What to do when your adult child won't grow up
Written by Focus on the Family CanadaThemes covered
What's inside this article
Each week I receive a number of calls from parents who are concerned about their adult children. Most want to know what they can do to help. After they describe the situation, I suggest they continue to pray.
Often the parent replies, "Well, I do that, but what else can I do?"
"Nothing," I respond.
The ensuing silence is deafening. Most parents don’t want to believe there is nothing they can do to straighten out their adult children. I think God must have felt the same way; His radical solution was to send His Son.
One mother asked me how she could motivate her 23-year-old son to finish school. He lived at home, was sullen and uncommunicative, didn’t work, didn’t help around the house, slept all day and was on the computer or out most of the night. This young man had it made. He was living on easy street while his parents were pulling out their hair trying to "motivate" him. They had just bought him a car because he had convinced them he needed one so he could job hunt. His mother was cutting out job ads and strategically placing them in his room. If you want to motivate him, I suggested, give him a month to find another place to live and mean it. At some level this mother knew it was the right thing but she just couldn’t bring herself to do it.
Understanding the problem
What‘s the problem here? It seems obvious unless we’re talking about our own adult child. This young man has never learned how to take care of himself. He’s never had to because his parents treat him like a child – and so he remains one. If parents want their children to become mature adults they need to let them embrace life, make decisions and face the consequences of those decisions. Even when it seems guaranteed the child is heading for disaster, parents have to step back, watch and pray.

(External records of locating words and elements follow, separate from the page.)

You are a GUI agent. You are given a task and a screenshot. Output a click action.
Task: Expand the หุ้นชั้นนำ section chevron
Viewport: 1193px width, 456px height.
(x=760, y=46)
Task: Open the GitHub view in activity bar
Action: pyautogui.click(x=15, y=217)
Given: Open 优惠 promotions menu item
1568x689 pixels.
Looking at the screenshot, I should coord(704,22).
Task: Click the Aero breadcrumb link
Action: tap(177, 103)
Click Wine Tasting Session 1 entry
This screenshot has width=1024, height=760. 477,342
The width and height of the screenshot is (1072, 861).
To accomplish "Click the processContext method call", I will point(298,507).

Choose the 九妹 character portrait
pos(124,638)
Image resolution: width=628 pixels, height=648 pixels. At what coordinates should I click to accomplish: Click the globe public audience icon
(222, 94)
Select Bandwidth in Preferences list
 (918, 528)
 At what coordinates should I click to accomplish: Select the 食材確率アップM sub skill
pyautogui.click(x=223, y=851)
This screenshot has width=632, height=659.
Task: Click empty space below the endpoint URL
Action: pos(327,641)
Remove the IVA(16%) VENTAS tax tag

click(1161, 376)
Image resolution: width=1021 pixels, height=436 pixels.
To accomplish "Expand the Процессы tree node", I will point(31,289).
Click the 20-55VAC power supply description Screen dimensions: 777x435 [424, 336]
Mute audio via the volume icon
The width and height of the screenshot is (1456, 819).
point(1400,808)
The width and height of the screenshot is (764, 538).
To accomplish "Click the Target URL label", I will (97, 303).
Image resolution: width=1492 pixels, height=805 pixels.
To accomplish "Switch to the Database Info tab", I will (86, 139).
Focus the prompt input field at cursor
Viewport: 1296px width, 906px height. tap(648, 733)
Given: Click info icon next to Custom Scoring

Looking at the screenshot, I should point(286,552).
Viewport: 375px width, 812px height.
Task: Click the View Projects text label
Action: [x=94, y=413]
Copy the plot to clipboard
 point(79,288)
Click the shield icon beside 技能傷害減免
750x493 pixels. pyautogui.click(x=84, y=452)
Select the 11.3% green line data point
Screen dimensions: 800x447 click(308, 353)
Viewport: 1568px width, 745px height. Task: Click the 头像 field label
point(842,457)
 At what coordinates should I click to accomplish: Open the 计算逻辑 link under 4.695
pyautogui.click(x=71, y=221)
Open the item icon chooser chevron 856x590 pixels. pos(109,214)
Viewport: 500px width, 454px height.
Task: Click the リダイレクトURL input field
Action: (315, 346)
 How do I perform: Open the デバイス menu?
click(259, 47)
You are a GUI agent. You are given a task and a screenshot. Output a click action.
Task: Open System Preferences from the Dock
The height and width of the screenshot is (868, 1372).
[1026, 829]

Parents who treat their adult children like younger children they are, in effect, saying "I don’t believe you can look after yourself, so I’ll do it." The message is "we don’t trust you to run your own life."
Ultimately, parents want adult children who have godly character. When we try to protect our adult children from suffering, we undermine and cripple them, because it’s through suffering that God shapes our character. God has given us free will. He watches us all make some horrendous decisions, but doesn’t prevent the consequences because He knows that’s how we learn and grow. It’s also how we come to depend on Him more and more. We can do no less with our own children than God does with us.
Embrace a long-term vision
Parents were once the centre of their child’s life. How quickly that changes! But it’s so important that parents adjust to this change. Parents must embrace a long-term vision that guides them in their decisions that will help, not thwart, their child’s development into the mature, God-loving person that God created them to be. Part of that vision is letting the child make their own age-appropriate decisions and allowing them to face the consequences. At some point, parents must let go of their children entirely. They must completely entrust them to the Lord – which is much easier said than done. It goes against every instinct a parent has.
Most parents I speak with begin to understand how they have enabled their children to stay irresponsible. Our conversations then turn to the parent’s next steps. How do they let go? Mothers seem to struggle with this more than fathers. Fathers often are more willing to take a "tough love" approach sooner than mothers. But tough love is necessary if we want to give our adult children the best chance of making a go of life. Hopefully, we won’t wait until they are adults, but it’s never too late.
What you can do now
I suggest that parents tell their adult children how much they love them, believe in them and know they are capable of handling life with all its inherent risks, failures and successes. Let the adult kids know you’re making some changes. No more suggestions, advice or lectures. Just listen to them, let them know you understand and that you believe they will eventually sort it out.
In the end we don’t know what anyone else should or shouldn’t do, even our adult children. We certainly know what we would do, but we don’t know what is best for someone else, or what God has in store.
One mother asked, "What if something terrible happens?"
Something terrible might happen, or it might not. There are no guarantees. Christ tells us we will have trouble in this world. We cannot prevent our children from suffering, but we can teach them how to deal with it in a godly way. Life is not easy but we know that Christ will be with us no matter what. Can you entrust back to God those He has entrusted to you?